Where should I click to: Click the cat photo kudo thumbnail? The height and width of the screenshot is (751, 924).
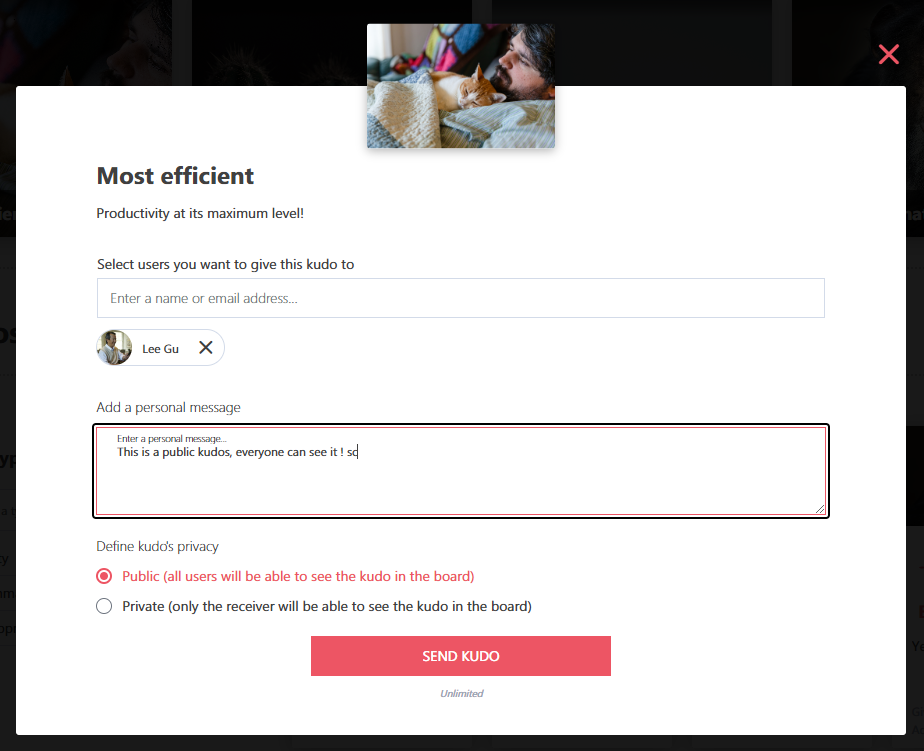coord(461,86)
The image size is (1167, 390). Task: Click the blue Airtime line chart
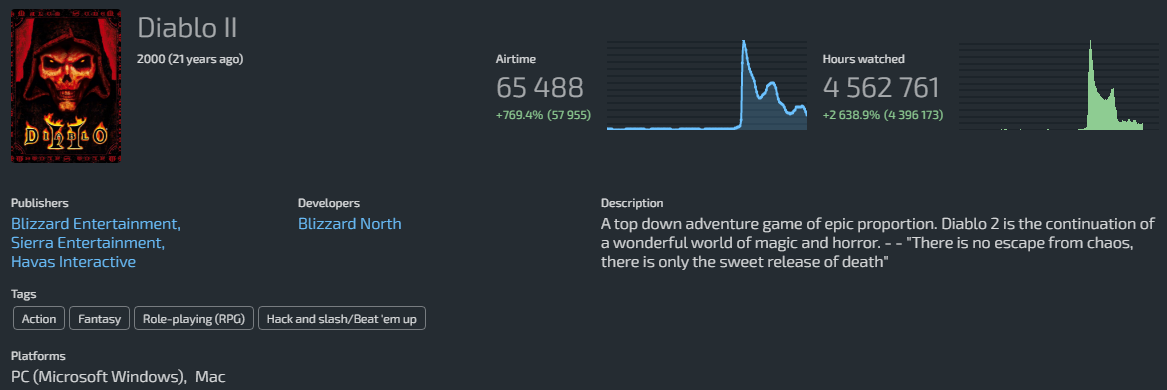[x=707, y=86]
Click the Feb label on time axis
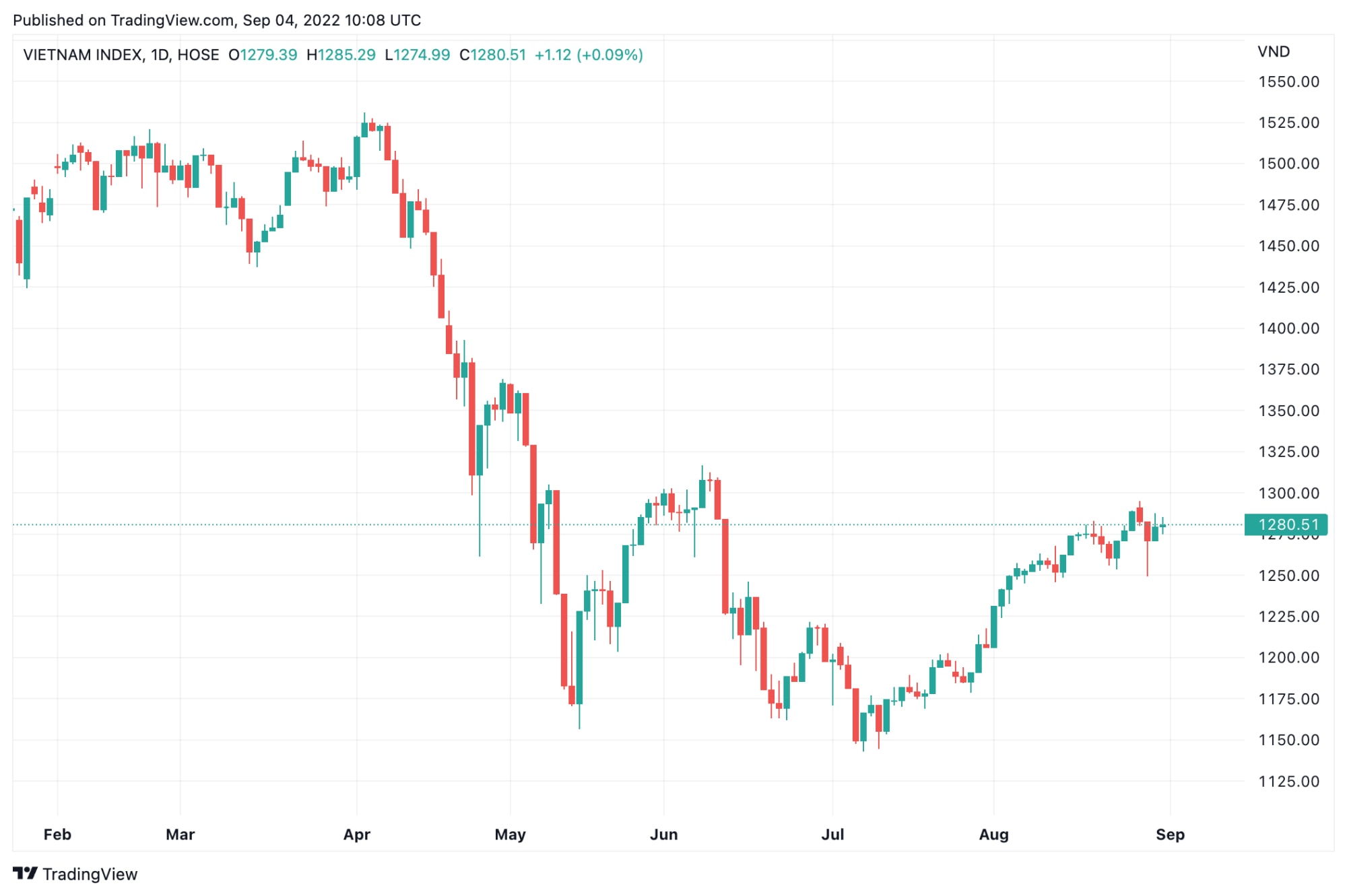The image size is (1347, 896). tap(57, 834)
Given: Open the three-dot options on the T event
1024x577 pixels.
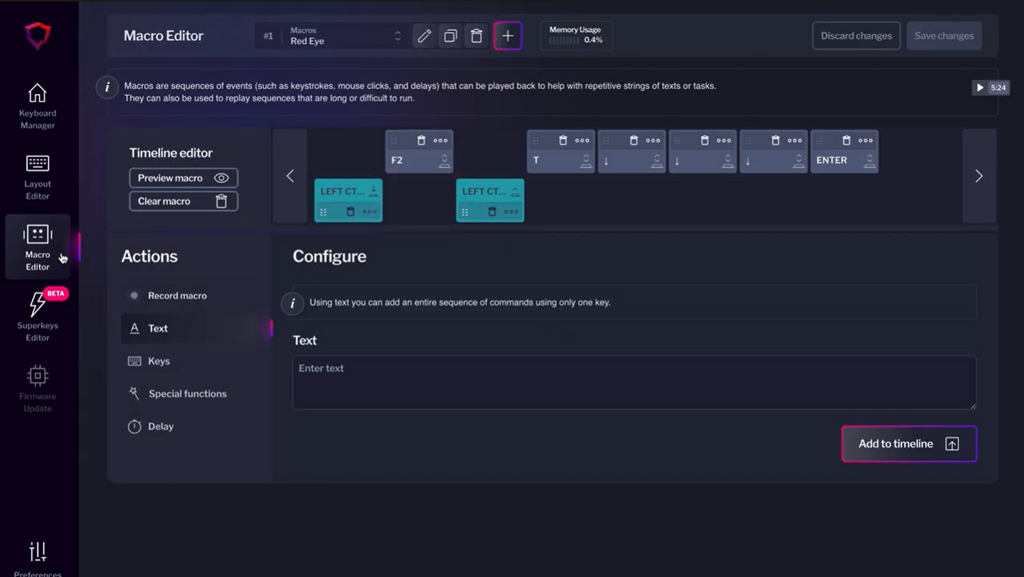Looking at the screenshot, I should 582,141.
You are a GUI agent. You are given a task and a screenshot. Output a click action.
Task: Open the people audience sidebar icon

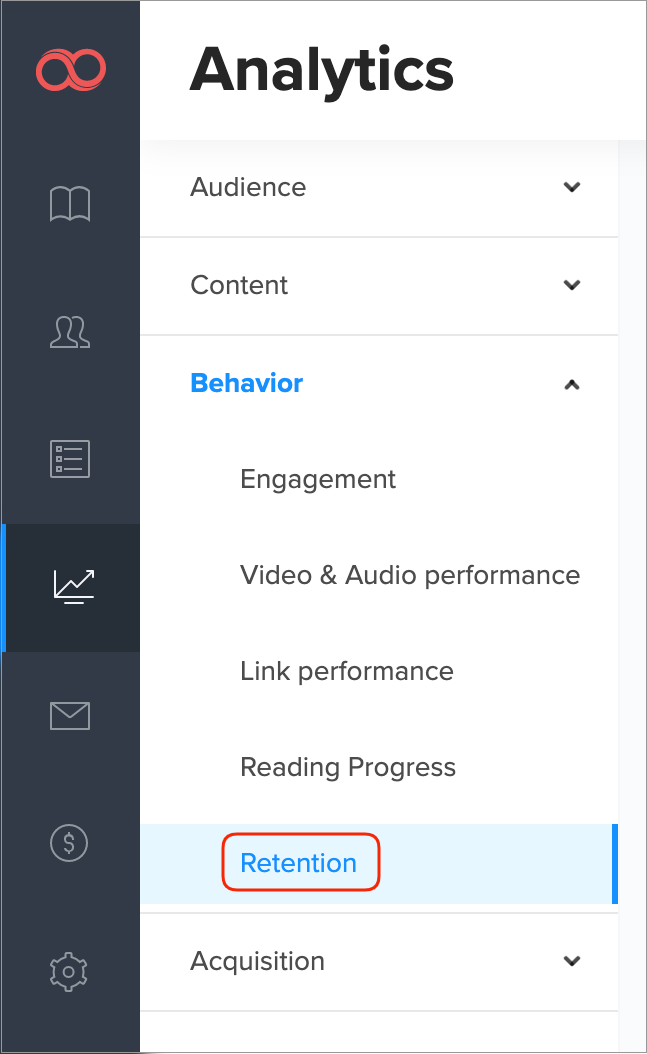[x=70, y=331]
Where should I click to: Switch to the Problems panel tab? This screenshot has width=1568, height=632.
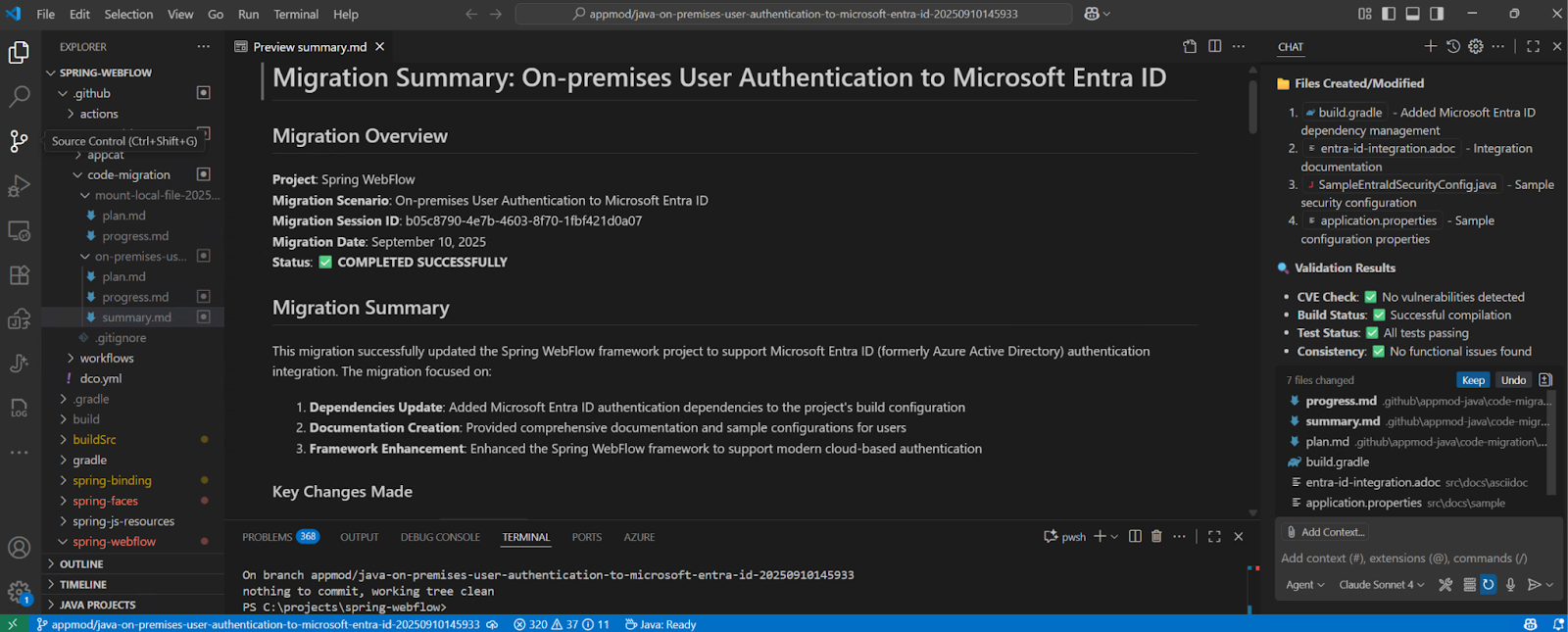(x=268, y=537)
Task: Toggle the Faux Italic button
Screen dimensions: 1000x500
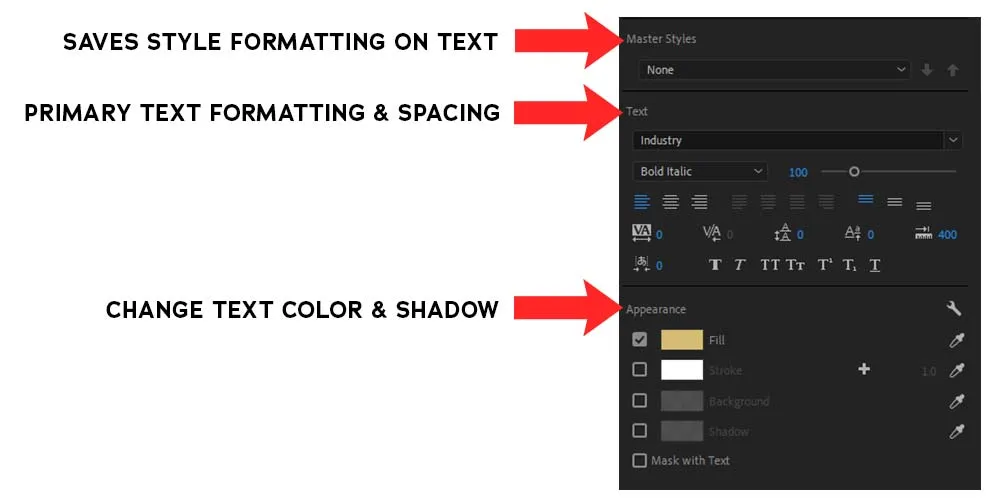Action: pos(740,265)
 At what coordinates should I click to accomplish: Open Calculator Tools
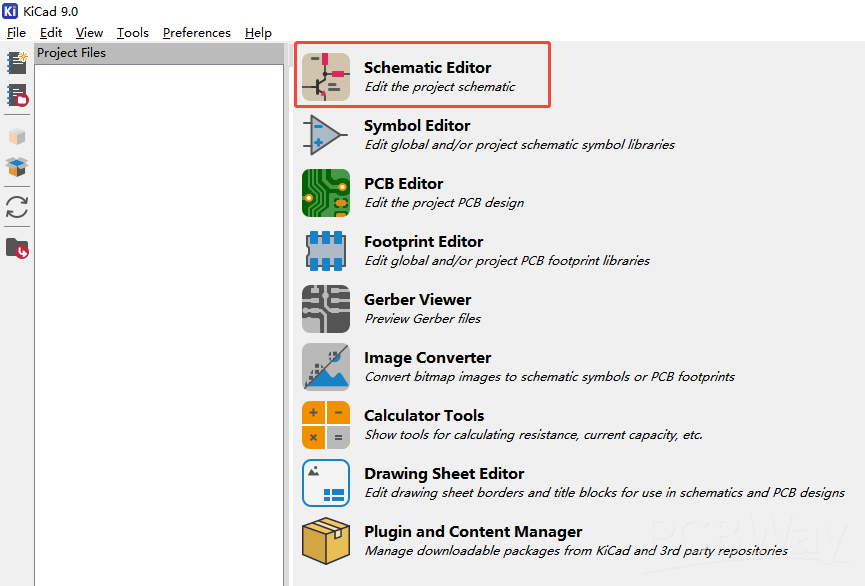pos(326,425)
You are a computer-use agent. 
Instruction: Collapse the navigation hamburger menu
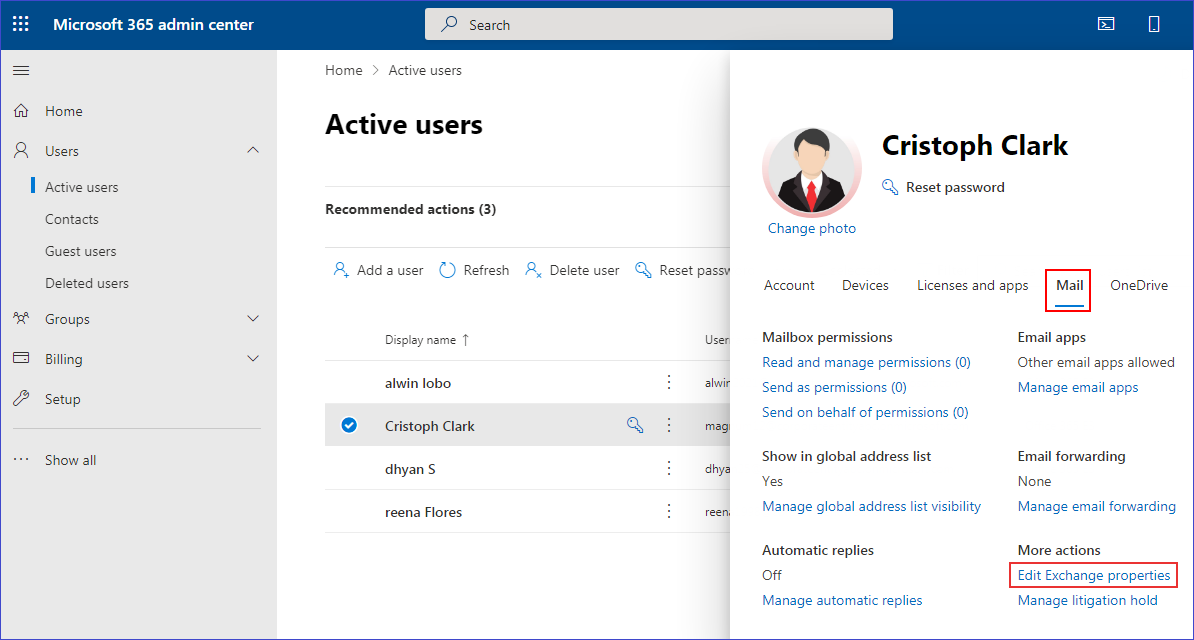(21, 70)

########################################

| Aim of the task |
Give the records again exactly, pictures left out.

| Answer box |
Where should I click to: Click the cat photo kudo thumbnail? The height and width of the screenshot is (751, 924).
coord(461,86)
The image size is (1167, 390). Task: Click the blue Airtime line chart
[x=707, y=86]
Click the Feb label on time axis
The image size is (1347, 896). tap(57, 834)
Given: Open the three-dot options on the T event
1024x577 pixels.
Looking at the screenshot, I should 582,141.
You are a GUI agent. You are given a task and a screenshot. Output a click action.
Task: Open the people audience sidebar icon

[x=70, y=331]
Where should I click to: Switch to the Problems panel tab? This screenshot has width=1568, height=632.
(x=268, y=537)
Task: Toggle the Faux Italic button
Screen dimensions: 1000x500
Action: pos(740,265)
 At what coordinates should I click to accomplish: Open Calculator Tools
pos(326,425)
You are a computer-use agent. 
Instruction: Collapse the navigation hamburger menu
(21, 70)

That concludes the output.